- Source text:
■ ■ ■ ■ ■

Content-Transfer-Encoding: 7bit
Sender: "linux-arm-kernel" <linux-arm-kernel-bounces@lists.infradead.org>
Errors-To: linux-arm-kernel-bounces+linux-arm-kernel=archiver.kernel.org@lists.infradead.org

On Fri, 10 Mar 2023 15:47:16 +0000
Steven Price <steven.price@arm.com> wrote:

> On 06/03/2023 17:34, Zhi Wang wrote:
> > On Fri, 27 Jan 2023 11:29:20 +0000
> > Steven Price <steven.price@arm.com> wrote:
> >   
> >> The VMM needs to populate the realm with some data before starting (e.g.
> >> a kernel and initrd). This is measured by the RMM and used as part of
> >> the attestation later on.

■ ■ ■ ■ ■

- Dataset records:
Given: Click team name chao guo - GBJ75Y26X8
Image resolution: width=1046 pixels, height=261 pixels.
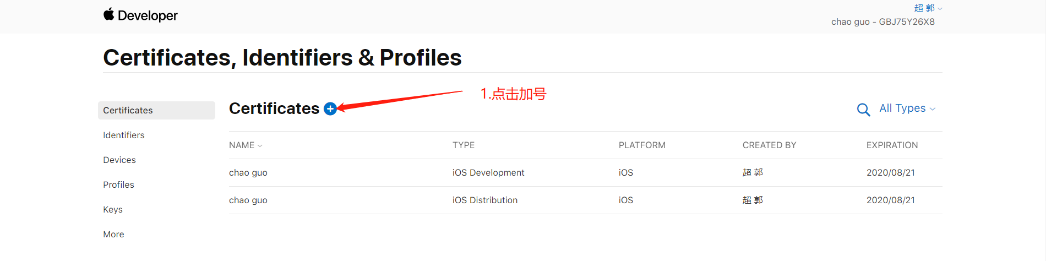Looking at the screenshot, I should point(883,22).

■ ■ ■ ■ ■

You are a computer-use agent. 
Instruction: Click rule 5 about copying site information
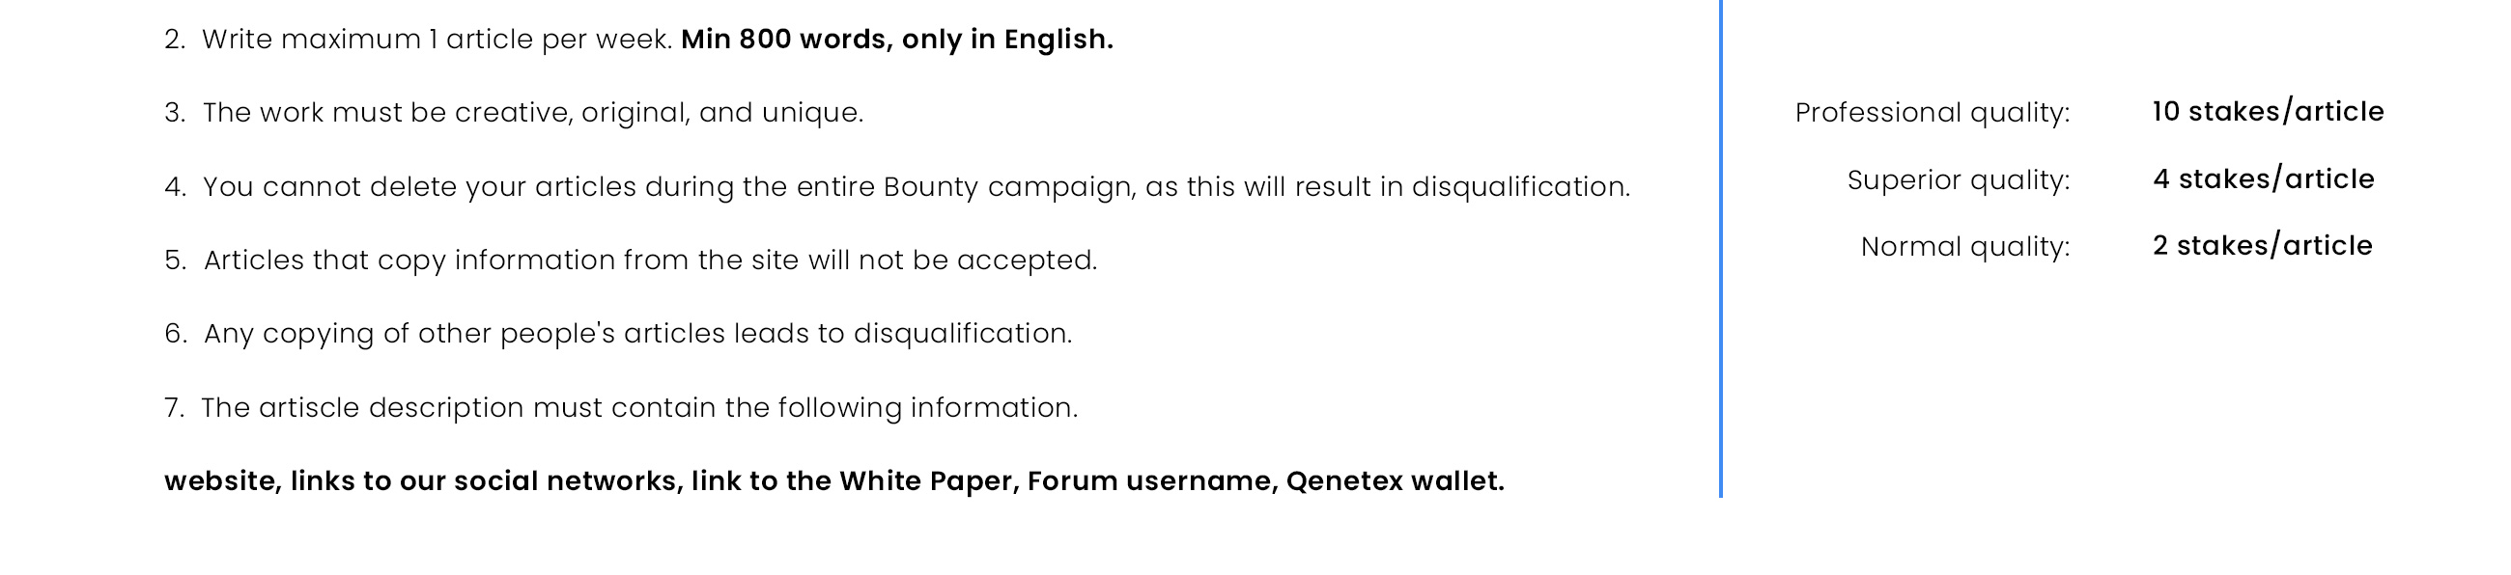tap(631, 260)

■ ■ ■ ■ ■

- Stated exercise: Reproduce everything from "On Fri, 10 Mar" down to "attestation later on." in the mailing-list message, character for character.

- Response for this exercise:
On Fri, 10 Mar 2023 15:47:16 +0000
Steven Price <steven.price@arm.com> wrote:

> On 06/03/2023 17:34, Zhi Wang wrote:
> > On Fri, 27 Jan 2023 11:29:20 +0000
> > Steven Price <steven.price@arm.com> wrote:
> >   
> >> The VMM needs to populate the realm with some data before starting (e.g.
> >> a kernel and initrd). This is measured by the RMM and used as part of
> >> the attestation later on.